Nothing but an exact copy of the listing should be given.
# # # # #
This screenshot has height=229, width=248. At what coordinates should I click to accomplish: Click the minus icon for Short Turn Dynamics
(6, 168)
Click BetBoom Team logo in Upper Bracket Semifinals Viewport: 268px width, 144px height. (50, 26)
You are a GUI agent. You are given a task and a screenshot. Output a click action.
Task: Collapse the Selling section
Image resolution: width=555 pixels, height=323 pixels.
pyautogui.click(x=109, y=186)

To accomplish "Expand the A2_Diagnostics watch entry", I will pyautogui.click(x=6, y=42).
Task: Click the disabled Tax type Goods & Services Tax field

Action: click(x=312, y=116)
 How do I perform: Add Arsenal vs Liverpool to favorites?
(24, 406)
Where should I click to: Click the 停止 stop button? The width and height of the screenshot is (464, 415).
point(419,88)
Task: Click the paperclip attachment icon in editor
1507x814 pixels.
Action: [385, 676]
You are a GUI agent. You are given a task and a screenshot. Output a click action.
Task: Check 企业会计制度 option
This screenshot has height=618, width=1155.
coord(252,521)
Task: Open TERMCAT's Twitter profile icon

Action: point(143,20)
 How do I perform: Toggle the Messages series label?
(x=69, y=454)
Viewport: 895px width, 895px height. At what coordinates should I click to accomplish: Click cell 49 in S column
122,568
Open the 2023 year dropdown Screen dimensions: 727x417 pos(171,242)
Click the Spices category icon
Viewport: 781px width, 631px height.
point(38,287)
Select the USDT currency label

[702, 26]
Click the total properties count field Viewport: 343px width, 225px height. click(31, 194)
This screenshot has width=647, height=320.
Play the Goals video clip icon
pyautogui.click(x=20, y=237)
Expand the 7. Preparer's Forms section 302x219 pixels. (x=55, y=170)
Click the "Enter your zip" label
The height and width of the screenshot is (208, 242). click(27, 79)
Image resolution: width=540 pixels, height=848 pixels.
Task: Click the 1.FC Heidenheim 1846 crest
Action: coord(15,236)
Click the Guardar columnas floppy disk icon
# # # # #
SOLUTION TO THIS EXERCISE —
This screenshot has height=229, width=248. At what coordinates should I click to accomplish: Click the minus icon for Short Turn Dynamics
(6, 168)
Click BetBoom Team logo in Upper Bracket Semifinals Viewport: 268px width, 144px height. (50, 26)
You are a GUI agent. You are given a task and a screenshot. Output a click action.
Task: Collapse the Selling section
Image resolution: width=555 pixels, height=323 pixels.
pyautogui.click(x=109, y=186)

To accomplish "Expand the A2_Diagnostics watch entry", I will pyautogui.click(x=6, y=42).
Task: Click the disabled Tax type Goods & Services Tax field

Action: click(x=312, y=116)
 How do I perform: Add Arsenal vs Liverpool to favorites?
(24, 406)
Where should I click to: Click the 停止 stop button? The width and height of the screenshot is (464, 415).
point(419,88)
Task: Click the paperclip attachment icon in editor
1507x814 pixels.
Action: [385, 676]
You are a GUI agent. You are given a task and a screenshot. Output a click action.
Task: Check 企业会计制度 option
This screenshot has height=618, width=1155.
coord(252,521)
Task: Open TERMCAT's Twitter profile icon

Action: point(143,20)
 How do I perform: Toggle the Messages series label?
(x=69, y=454)
Viewport: 895px width, 895px height. At what coordinates should I click to accomplish: Click cell 49 in S column
122,568
Open the 2023 year dropdown Screen dimensions: 727x417 pos(171,242)
Click the Spices category icon
Viewport: 781px width, 631px height.
point(38,287)
Select the USDT currency label

[702, 26]
Click the total properties count field Viewport: 343px width, 225px height. click(31, 194)
This screenshot has width=647, height=320.
Play the Goals video clip icon
pyautogui.click(x=20, y=237)
Expand the 7. Preparer's Forms section 302x219 pixels. (x=55, y=170)
Click the "Enter your zip" label
The height and width of the screenshot is (208, 242). click(27, 79)
Image resolution: width=540 pixels, height=848 pixels.
Task: Click the 1.FC Heidenheim 1846 crest
Action: coord(15,236)
Click the Guardar columnas floppy disk icon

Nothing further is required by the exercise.